Michigan Voters Get Say On Emergency Manager Law
LANSING (WWJ/AP) – The Michigan Supreme Court says a referendum on the state’s emergency manager law will appear on the November ballot.
Republican Justice Mary Beth Kelly provided the crucial vote for Friday’s decision, joining three Democratic justices.
WWJ Lansing Bureau Chief Tim Skubick explained that the court was asked to decide a technical issue.
“Remember, this is the case about font size. The opponents said, you know what? When the petitions were circulated, and the names were gathered, the letters were not high enough,” said Skubick. “But the court, obviously, on this split decision, disagreed, thus clearly the way for a vote.”

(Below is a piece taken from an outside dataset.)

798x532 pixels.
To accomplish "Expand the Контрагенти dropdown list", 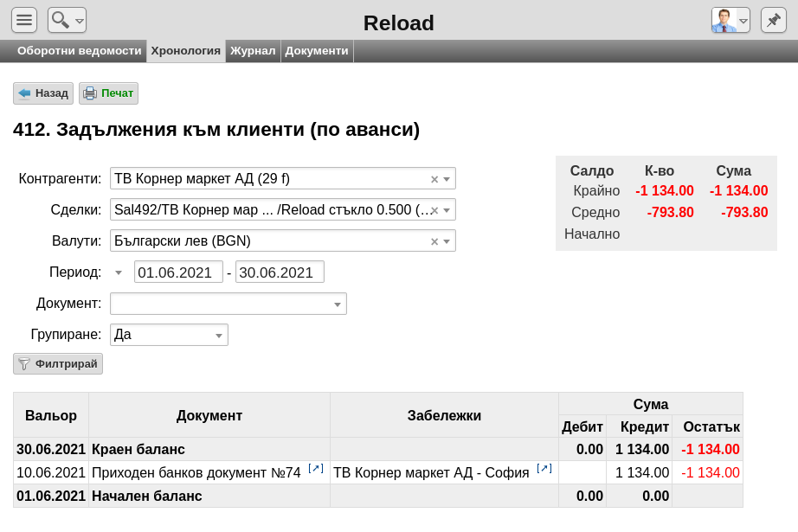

This means voters will decide whether to keep or kill a law that sends powerful emergency managers into distressed communities and school districts to fix their finances.
The decision is a major victory for unions, which represent many workers who have been laid off or whose pay has been slashed by emergency managers. It’s a significant loss for Republicans, especially Gov. Rick Snyder, who signed the law.
“This will be a very, very bitterly fought campaign,” Skubick said.
As enacted, Public Act 4 allows the governor to take over a local government or school district by appointing an emergency manager to assume the authority and responsibility of locally elected officials. It includes the power to terminate collective bargaining agreements and even dissolve a unit of government.
Critics say the law gives unconstitutional power to state-appointed emergency managers, who have authority to toss out union contracts and strip power from locally elected officials.
Supporters of the law say it’s needed to provide the tools to fix financial problems that locally elected leaders have been unable to fix themselves.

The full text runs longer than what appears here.